"Laissez-nous travailler", la demande du secteur culturel rassemblé au sein d’une cellule de crise

Une cellule de crise réunissant tous les acteurs culturels est en train d’être fondée pour faire face à la crise et permettre une reprise des activités dans le respect des normes sanitaires. Dans un article aux allures de lettre ouverte, posté sur le site de la Monnaie, ces acteurs annoncent de but en blanc leurs revendications : faire confiance au secteur, le consulter davantage, et surtout, le laisser travailler.


"Cessez de nous ôter le pain de la bouche, impliquez-nous et laissez-nous travailler en toute sécurité. Si un secteur en est capable, c’est bien le nôtre." Voilà en substance le message que veulent transmettre aux politiques un certain nombre d’acteurs culturels, à savoir l’Antwerps Kunstenoverleg (AKO), l’Artiestencoalitie, le Réseau des arts à Bruxelles (RAB/BKO), le Corona Taskforce Belgian Event Sector, le Gents Kunstenoverleg (GKO), le Live Sector Overleg, l’Overleg Kunstenorganisaties (oKo), le State of the Arts et le Vlaams Museumoverleg, en collaboration avec des acteurs du secteur indépendant non subventionné de la culture et de l’événementiel.

"Des dommages inutiles infligés à un secteur déjà lourdement frappé"

Tous sont en train de se réunir au sein d’une nouvelle cellule de crise, créée selon eux en réponse aux "décisions drastiques et parfois injustifiées de ces derniers mois et de ces dernières semaines", comme ils en témoignent dans un article revendicatif publié sur le site de la Monnaie. Leur reproche est limpide et tient en une seule phrase : "L’impossibilité de gagner sa croûte ; deux poids, deux mesures ; une mauvaise connaissance des possibilités qu’offre le secteur et une volonté insuffisante de le consulter." Pour y remédier, la nouvelle cellule de crise, "qui entend réunir tous les acteurs du secteur (grands ou petits, artistes ou organisations, locaux ou nationaux, commerciaux ou subventionnés)" entend "guider le secteur à travers la crise et reprendre le travail de manière « corona-compatible » là où c’est possible".

Les acteurs susmentionnés déplorent avant tout l’absence de consultation du secteur, qui, associée à un manque apparent d’informations sur les efforts qu’il déploie, conduit à la prise de "décisions irréfléchies", qui "ont frappé durement nombre d’organisations, d’artistes, d’indépendants et de techniciens, qui ont ainsi vu leur gagne-pain s’évaporer", ainsi que "les nombreux amateurs de culture", qui "ont eux aussi été complètement négligés". Dernier exemple en date, l’interdiction des sorties culturelles pour les élèves du secondaire. Bref, "des dommages inutiles infligés à un secteur déjà lourdement frappé, avec de grosses pertes financières à la clé pour les organisateurs, créateurs et collaborateurs impliqués".

"Impliquez systématiquement le secteur culturel"

En fait d’efforts déployés, le secteur se targue d’être celui qui possède "le plus d’expérience dans la gestion des flux de visiteurs". Il fait ainsi valoir le fait que plus de 80 acteurs ont participé à l’élaboration d’un "Guide pour le secteur des arts professionnels" (Sectorgids Professionele Kunsten) avec l’aval du ministre flamand de la Culture Jan Jambon et du GEES (le groupe chargé de la stratégie de sortie du confinement). Dans l’optique de garantir la sécurité des artistes, des collaborateurs et du public, les mesures phare qui y sont préconisées sont : "la distance entre les bulles, le port du masque, la séparation des flux de visiteurs, le gel pour les mains, l’enregistrement des visiteurs".

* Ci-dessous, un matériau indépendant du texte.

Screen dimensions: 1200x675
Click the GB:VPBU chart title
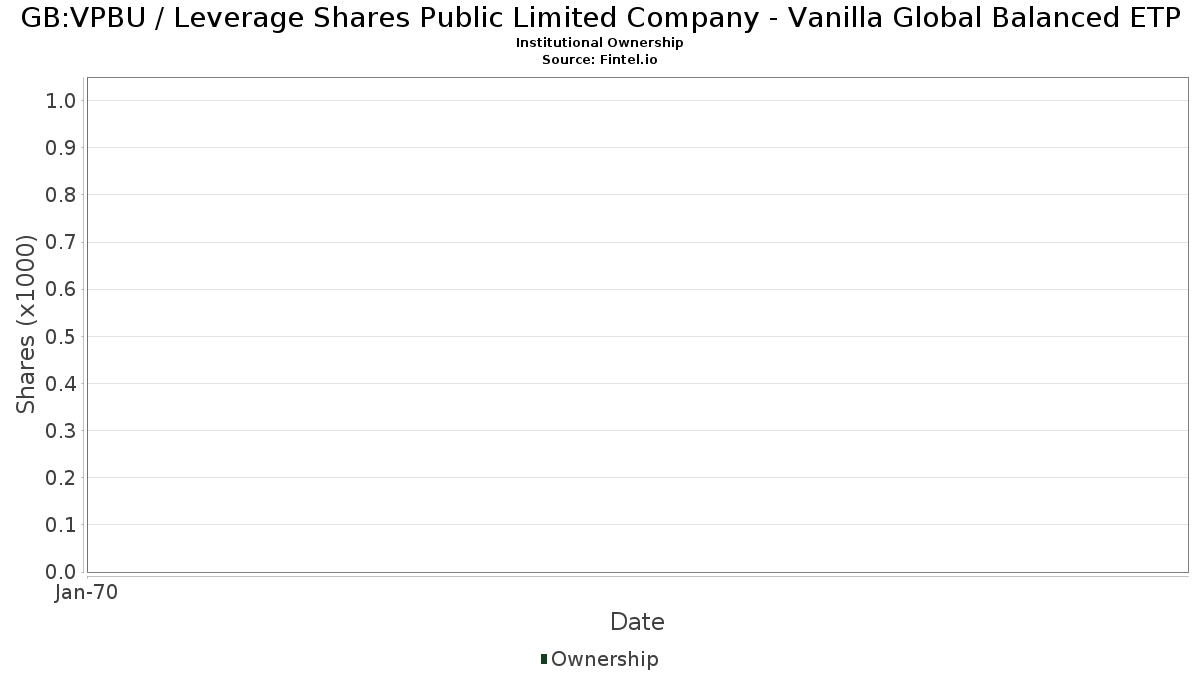[600, 18]
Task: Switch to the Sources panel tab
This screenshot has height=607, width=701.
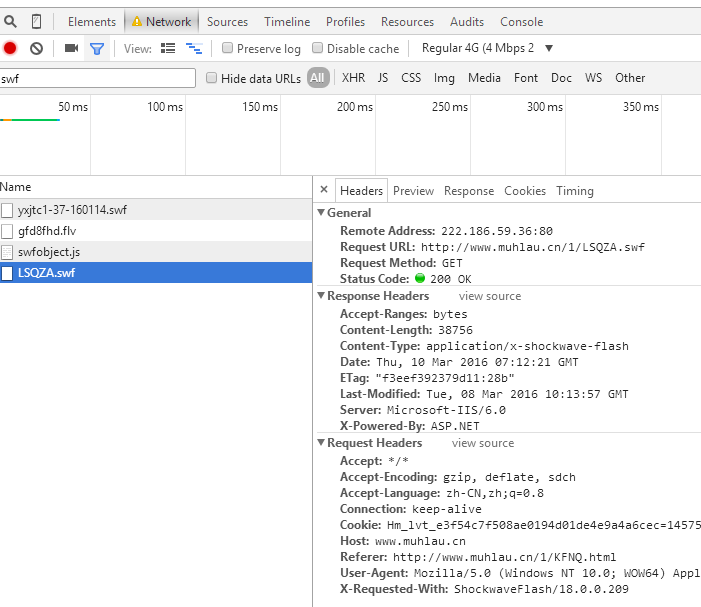Action: (x=227, y=22)
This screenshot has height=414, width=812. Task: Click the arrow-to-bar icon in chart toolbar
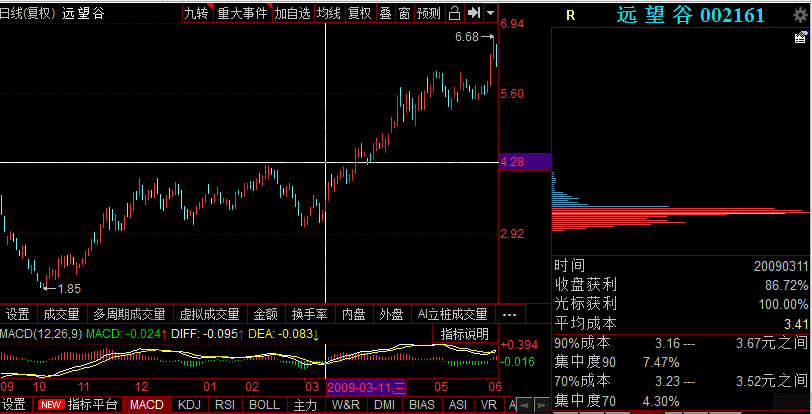[474, 13]
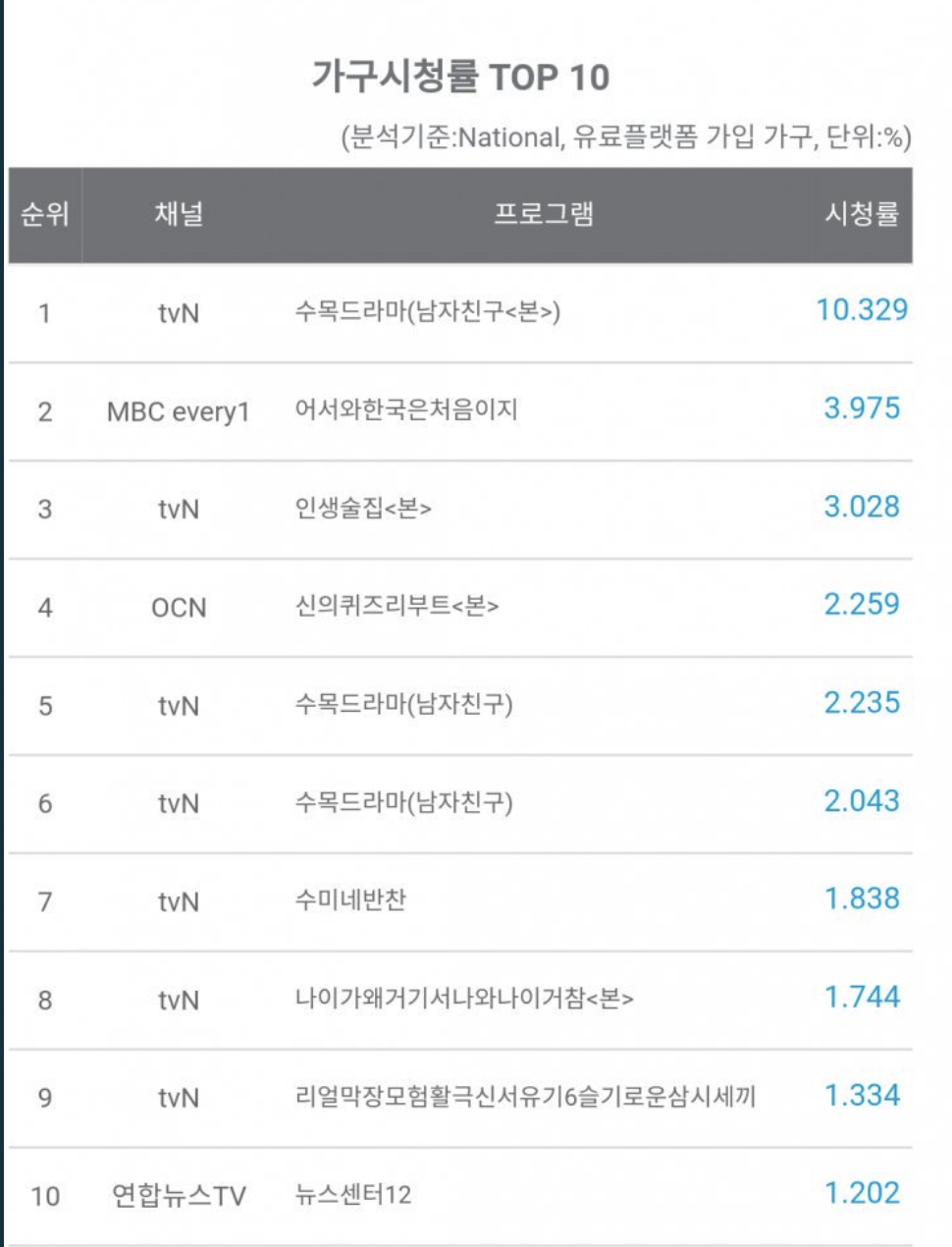The image size is (952, 1247).
Task: Click the 가구시청률 TOP 10 title
Action: [x=460, y=76]
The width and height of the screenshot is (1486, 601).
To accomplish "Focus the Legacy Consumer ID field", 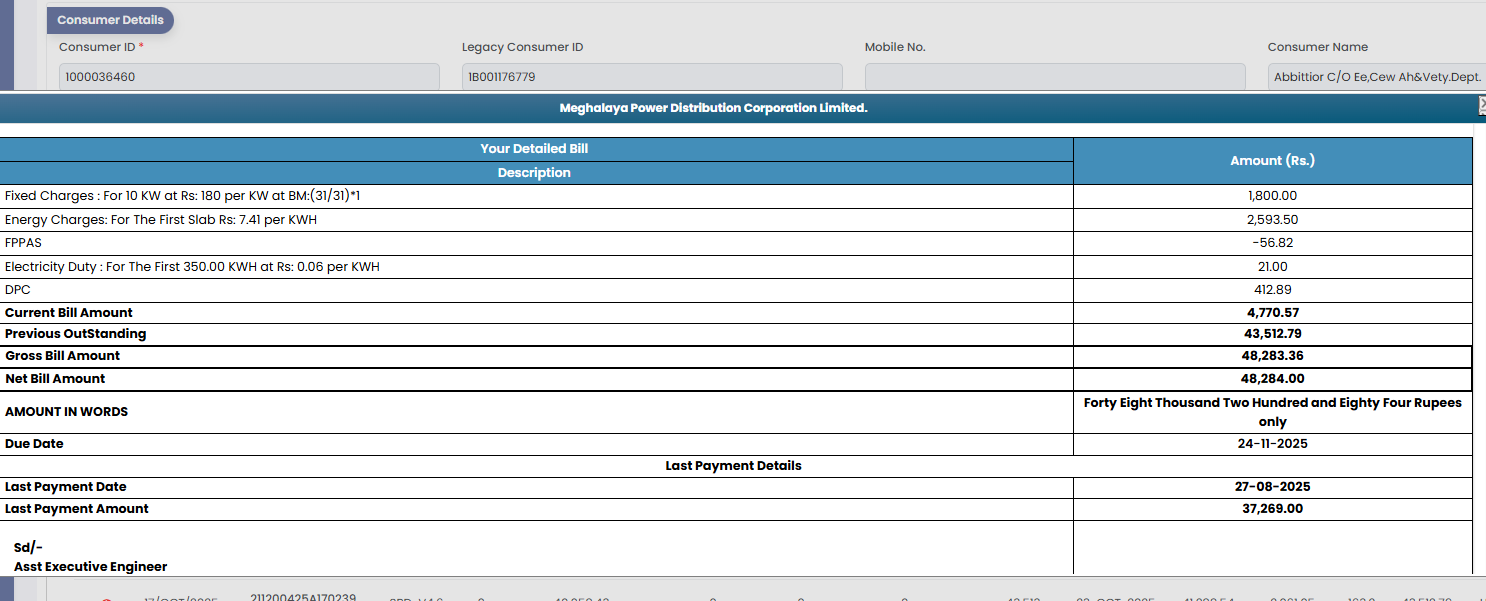I will tap(651, 77).
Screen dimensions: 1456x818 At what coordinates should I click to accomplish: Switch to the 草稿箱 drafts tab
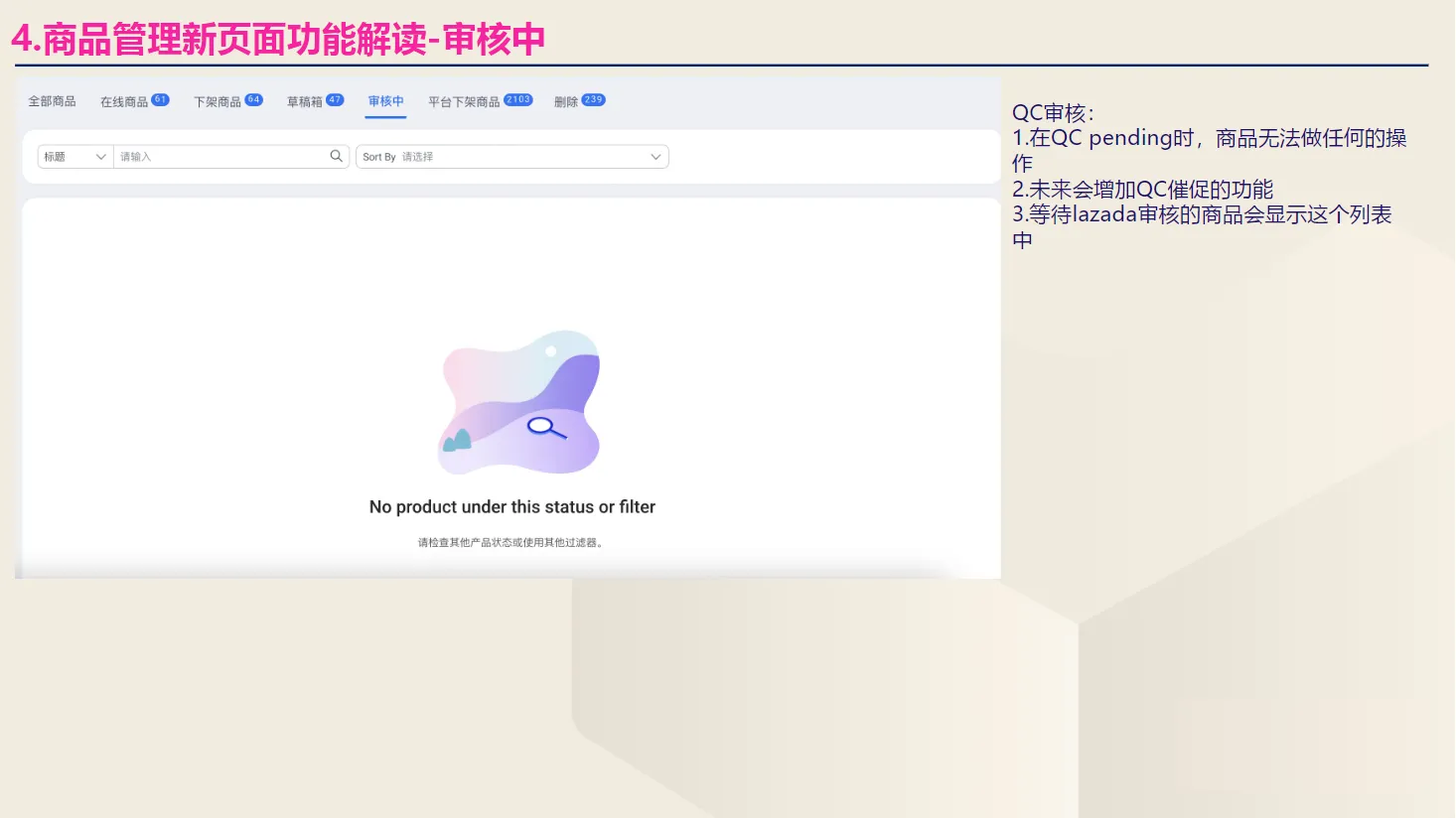tap(306, 100)
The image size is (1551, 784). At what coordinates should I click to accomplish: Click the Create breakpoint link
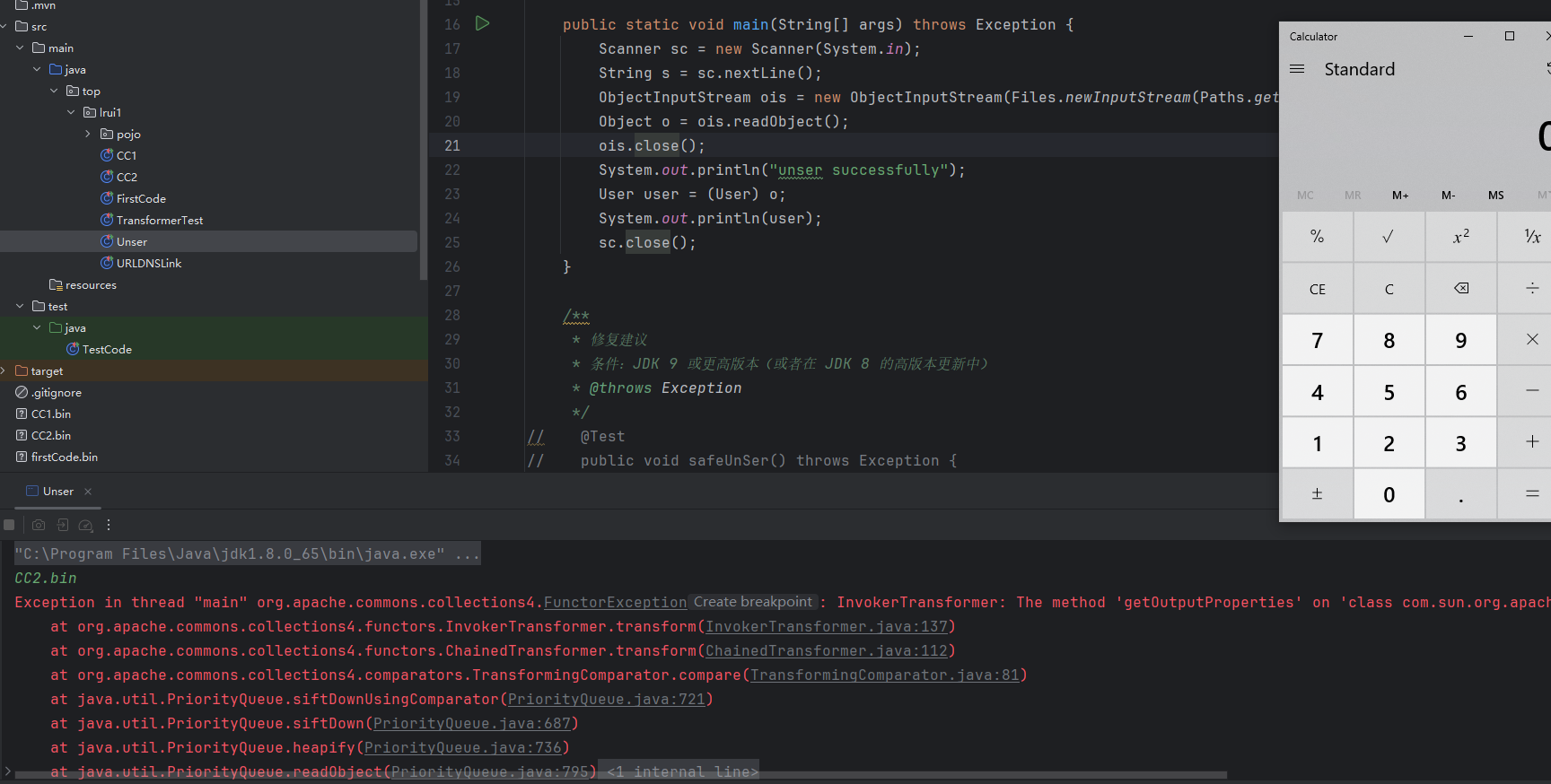(752, 602)
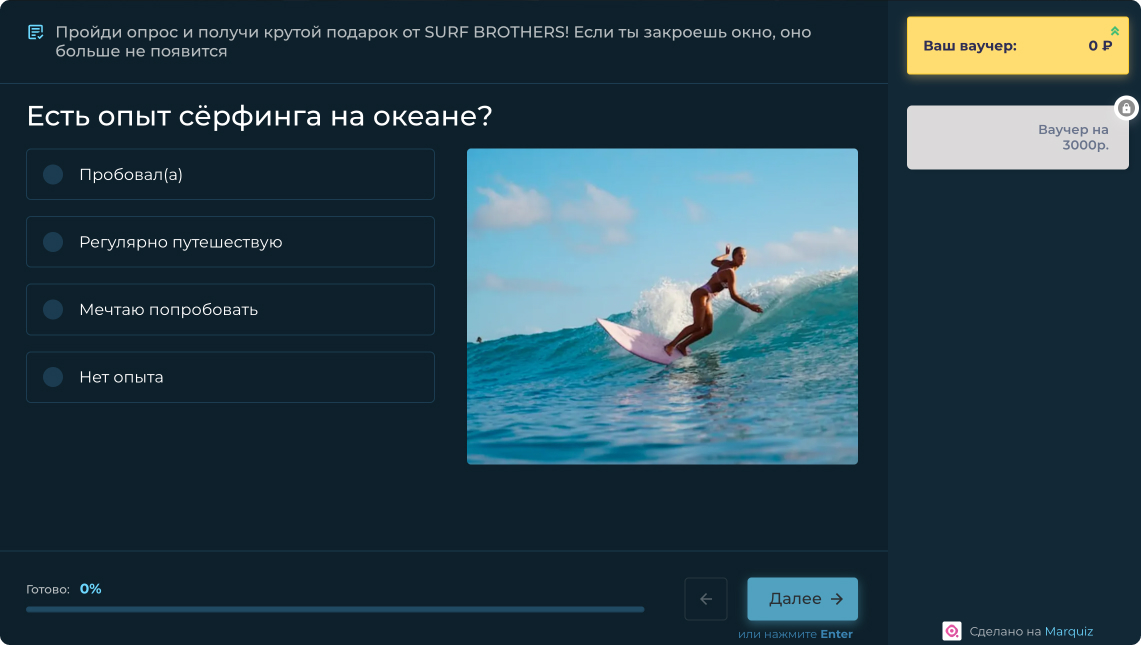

Dès lors, la cellule de crise "porte un message clair : impliquez systématiquement le secteur culturel". Concrètement, elle réclame que l’on mette à profit son expertise en matière de gestion sanitaire pour offrir des perspectives au secteur et que la réglementation soit confiée à un organe unique qui constitue un interlocuteur clairement identifiable. Le tout avec une revendication centrale : "et par-dessus tout : laissez-nous travailler. Les Guide du secteur et autres protocoles tels que l’Event Risk Matrix existent et ils sont reconnus par les experts comme étant « corona-compatibles »".